The Future of ADO.NET

ADO.NET's future is tied to ADO.NET vNext, which uses LINQ to support the ADO.NET Entity Framework—an abstraction model that lets you define an entity model in an XML file. Underneath that there is a schema definition XML file that corresponds directly to the table structure in your database. There is also a mapping file that relates the Entity Model with the physical schema. This abstraction and loose coupling provides an amazing framework that supports things like Entity Inheritance and Entity Composition (creating a single C# object class/entity that reads and writes from multiple tables). From what I can tell, the ADO.NET team has done a great job of taking the best ideas that drove ObjectSpaces, WinFS, and LINQ-to-SQL and honing them into what I think is a glimpse at the future of data access for enterprise applications.

The Future of Moniqer

The current version of Moniqer resides on CodePlex (www.codeplex.com/Wiki/View .aspx?ProjectName=Moniqer). We are working on rewriting the Moniqer data tier in the Entity Framework to provide the rich scalability, flexibility, and performance for our enterprise applications. Once that is complete, we can easily add schema-changing features such as support for named groups and scoping of bookmarks, tag blending (monitoring someone else's tag within your own), discussions revolving around individual bookmarks, and more.

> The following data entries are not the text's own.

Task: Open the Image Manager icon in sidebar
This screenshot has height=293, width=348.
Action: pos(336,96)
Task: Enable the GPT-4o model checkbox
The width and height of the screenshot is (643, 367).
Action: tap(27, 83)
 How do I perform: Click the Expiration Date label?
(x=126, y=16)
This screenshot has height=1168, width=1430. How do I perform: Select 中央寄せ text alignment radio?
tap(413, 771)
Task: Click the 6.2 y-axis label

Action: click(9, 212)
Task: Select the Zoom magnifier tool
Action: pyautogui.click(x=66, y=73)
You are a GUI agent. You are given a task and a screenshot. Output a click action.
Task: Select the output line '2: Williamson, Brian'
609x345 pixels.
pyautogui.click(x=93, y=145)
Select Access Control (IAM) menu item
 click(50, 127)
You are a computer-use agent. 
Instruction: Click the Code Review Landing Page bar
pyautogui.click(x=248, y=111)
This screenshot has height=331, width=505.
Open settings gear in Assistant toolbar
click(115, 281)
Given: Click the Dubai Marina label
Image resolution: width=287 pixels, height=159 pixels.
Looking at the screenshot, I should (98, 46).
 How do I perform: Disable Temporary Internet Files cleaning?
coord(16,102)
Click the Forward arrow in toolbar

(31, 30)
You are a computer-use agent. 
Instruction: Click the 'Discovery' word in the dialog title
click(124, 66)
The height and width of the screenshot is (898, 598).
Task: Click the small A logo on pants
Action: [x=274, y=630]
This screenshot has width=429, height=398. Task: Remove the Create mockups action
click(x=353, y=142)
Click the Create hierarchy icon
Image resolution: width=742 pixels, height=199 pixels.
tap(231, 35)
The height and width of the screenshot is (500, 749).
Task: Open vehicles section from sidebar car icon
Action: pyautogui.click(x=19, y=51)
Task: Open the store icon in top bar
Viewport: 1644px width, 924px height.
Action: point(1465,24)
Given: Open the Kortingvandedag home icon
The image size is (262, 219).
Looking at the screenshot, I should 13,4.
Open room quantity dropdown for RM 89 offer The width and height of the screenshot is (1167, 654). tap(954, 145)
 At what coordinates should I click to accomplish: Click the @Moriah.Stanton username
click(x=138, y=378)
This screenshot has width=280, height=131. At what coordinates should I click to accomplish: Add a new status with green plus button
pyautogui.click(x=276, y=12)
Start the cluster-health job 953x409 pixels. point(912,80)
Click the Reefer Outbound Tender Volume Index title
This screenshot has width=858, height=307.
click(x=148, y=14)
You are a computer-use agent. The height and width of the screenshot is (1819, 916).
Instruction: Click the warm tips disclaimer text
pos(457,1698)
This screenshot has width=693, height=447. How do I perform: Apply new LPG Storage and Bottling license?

In short, following CSS design patterns using the ASP.NET web application framework and backing that framework with SQL Server 2005 and LINQ-to-SQL provides you with a powerful foundation on which to build enterprise social bookmarking and similar applications. If you are planning on building a data-driven application with ASP.NET, take a look at LINQ-to-SQL and ADO.NET vNext and check out the source code for Moniqer.